→ **To be done**: Retype the listing below word for word, beginning at the line that contains "Where should I" and continuing through the last line of the listing. Omit the pictures from your answer.

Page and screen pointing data
● ● ● ● ● ● ●

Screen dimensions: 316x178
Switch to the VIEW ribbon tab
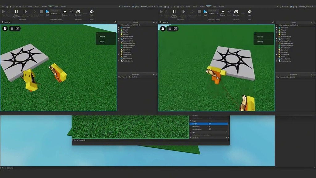pos(56,6)
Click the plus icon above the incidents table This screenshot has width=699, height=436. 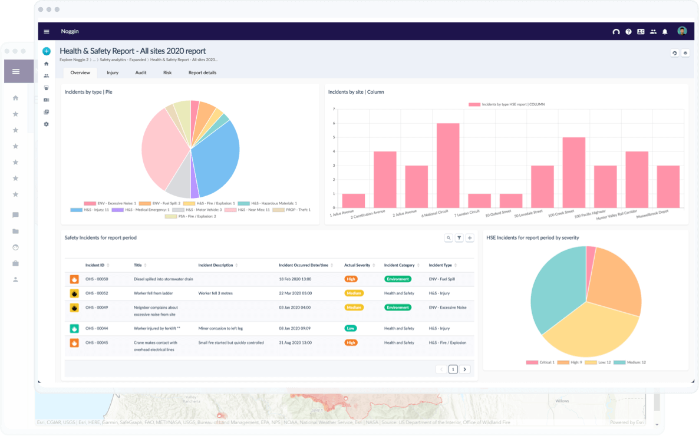(x=470, y=237)
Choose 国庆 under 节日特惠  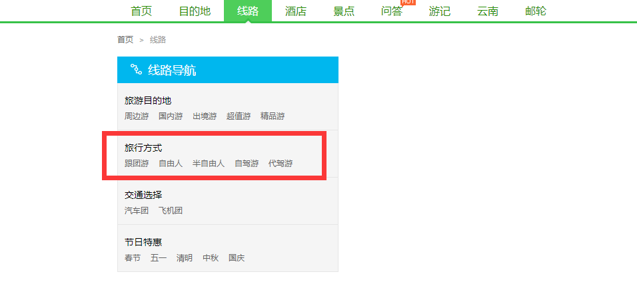click(237, 258)
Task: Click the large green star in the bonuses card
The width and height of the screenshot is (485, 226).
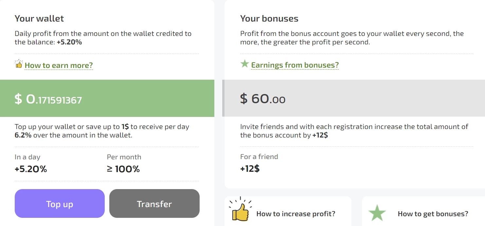Action: (x=377, y=213)
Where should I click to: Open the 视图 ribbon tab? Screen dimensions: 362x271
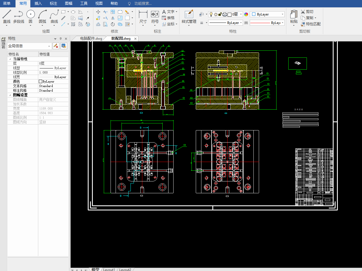coord(99,3)
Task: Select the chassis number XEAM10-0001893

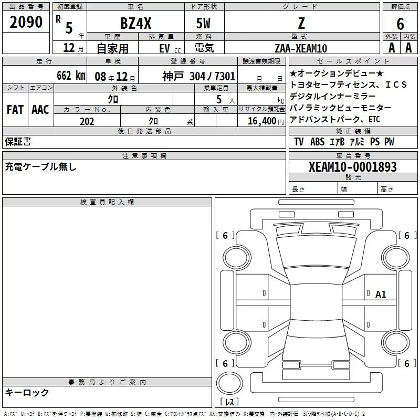Action: click(x=352, y=167)
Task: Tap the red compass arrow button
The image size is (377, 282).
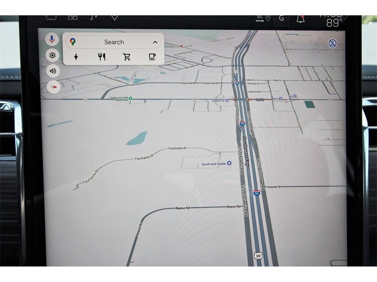Action: pos(54,87)
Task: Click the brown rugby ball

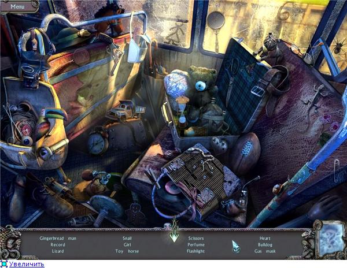Action: (x=243, y=152)
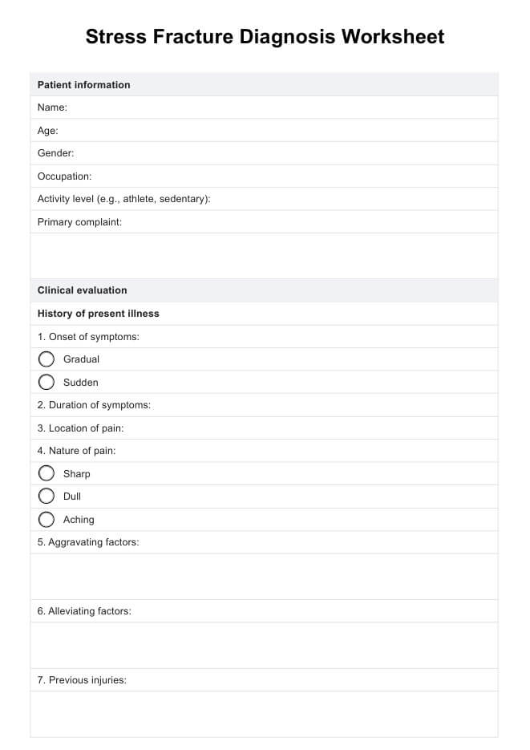This screenshot has height=750, width=530.
Task: Click the blank box under Primary complaint
Action: pyautogui.click(x=265, y=256)
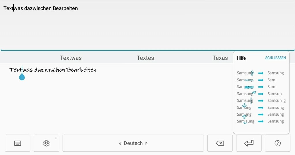Open the help question mark button

tap(277, 143)
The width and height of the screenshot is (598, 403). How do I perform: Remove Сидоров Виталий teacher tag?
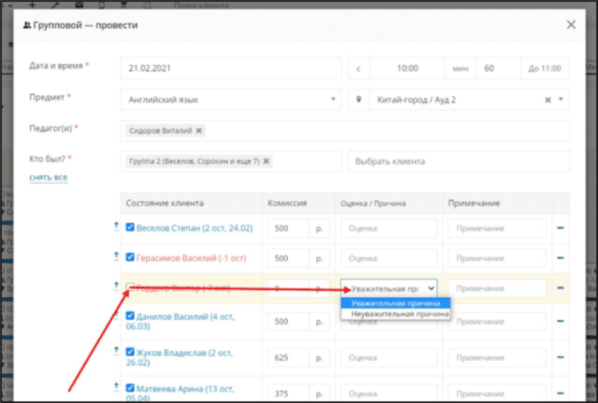click(199, 131)
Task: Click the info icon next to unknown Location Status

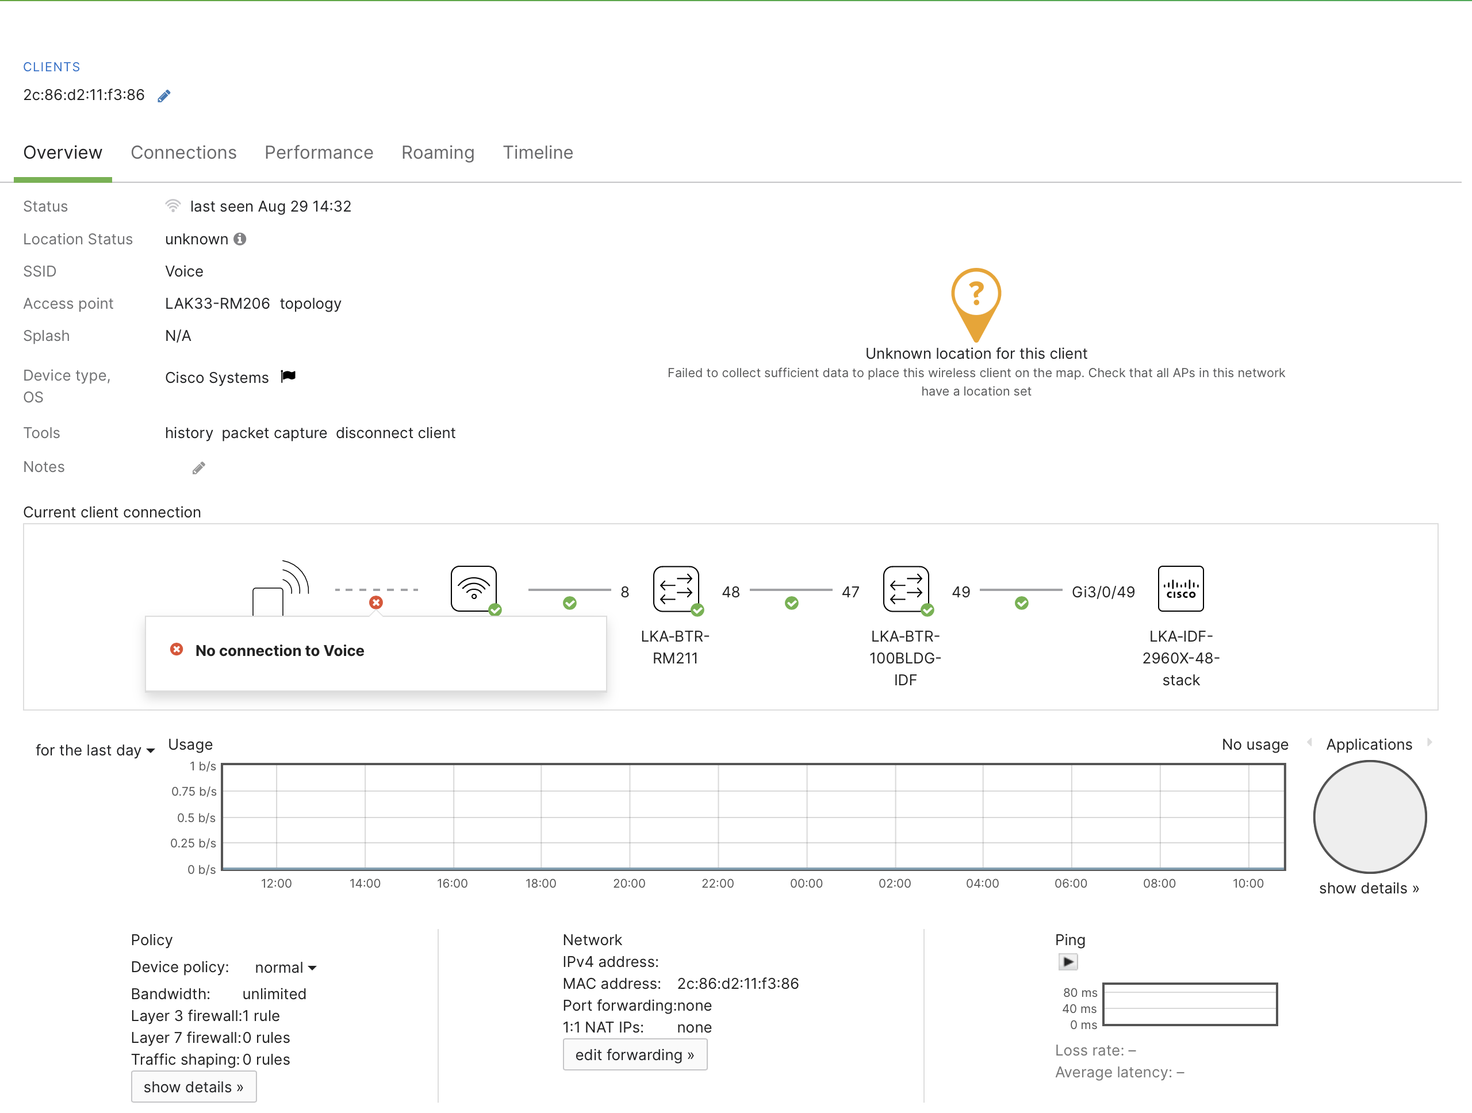Action: (x=241, y=239)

● ● ● ● ● ● ●

→ **Full response**:
Where should I click to: Open the 视图 ribbon tab? Screen dimensions: 362x271
coord(99,3)
Task: Select the chassis number XEAM10-0001893

Action: click(x=352, y=167)
Task: Tap the red compass arrow button
The image size is (377, 282).
Action: pos(54,87)
Task: Click the brown rugby ball

Action: (x=243, y=152)
This screenshot has height=750, width=530.
Task: Click the blank box under Primary complaint
Action: pyautogui.click(x=265, y=256)
Open the help question mark button

tap(277, 143)
The width and height of the screenshot is (598, 403). How do I perform: Remove Сидоров Виталий teacher tag?
click(199, 131)
Task: Click the info icon next to unknown Location Status

Action: (x=241, y=239)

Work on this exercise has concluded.